PASSAGE PROVIDED ::
--
Advanced feature type overrides

As mentioned above, in some cases you may want to override this behavior to produce richer feature representations. Three common advanced overrides are:

text — for longer string fields (e.g., descriptions, reviews)
image — for visual assets linked to entities (e.g., product photos)
time_series — for numeric signals that evolve over time

Each can be defined explicitly under the column_type_overrides section in your data source definition.

Text

If a string column contains long-form content — typically more than five words per record — BaseModel can embed it as a semantic vector instead of treating it as a categorical token. This allows the model to capture semantic meaning from unstructured text such as product descriptions, customer reviews, or user bios.

    column_type_overrides:
      description: text

Image

If your entities (e.g., products, places, properties) have associated images, you can include them as an image column. Image column a string path or URL pointing to the image file and can be either:

provided in a separate table keyed by entity_id, or
added to an attributes table that already references the same entity.
--
PROVIDED MATERIAL ::
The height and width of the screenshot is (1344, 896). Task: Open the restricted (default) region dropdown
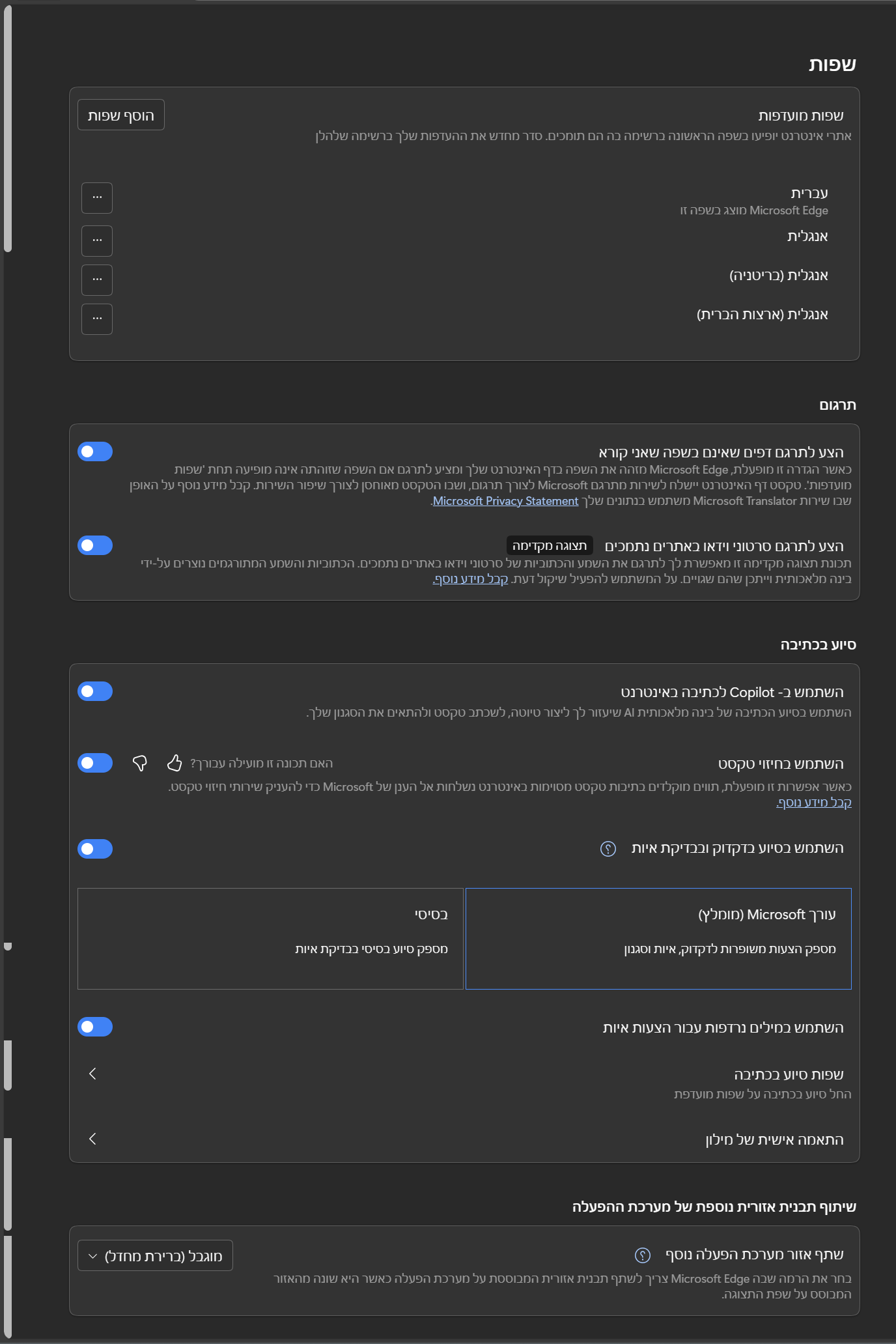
--
TASKS AND EXERCISES ::
**1.** List every override type that the documentation on advanced feature type overrides names as one of the three common advanced overrides.
**2.** Pick up the documentation on advanced feature type overrides after its last sentence and continue it.

EXPECTED OUTPUTS ::
**1.** text, image, time_series

**2.**
BaseModel automatically handles local paths, cloud URIs, or web URLs, processes the image through a vision backbone, and generates embeddings or sketches.

    column_type_overrides:
      image_url: image

Time_series

Sometimes a numeric feature carries temporal structure — where patterns, trends, or seasonality matter more than single values. Examples include:

evolving balances or daily totals,
metrics or aggregates sampled over time,
or any sequence where the shape and trend convey information.

In these cases, create a derived numeric column using an entry in sql_lambdas block and mark it as time_series:

this instructs BaseModel to extract sequence-based features (e.g. temporal aggregates, slopes, and recency effects) rather than treating values independently,
this approach also keeps date values interpretable and usable in downstream computations without treating them as raw features.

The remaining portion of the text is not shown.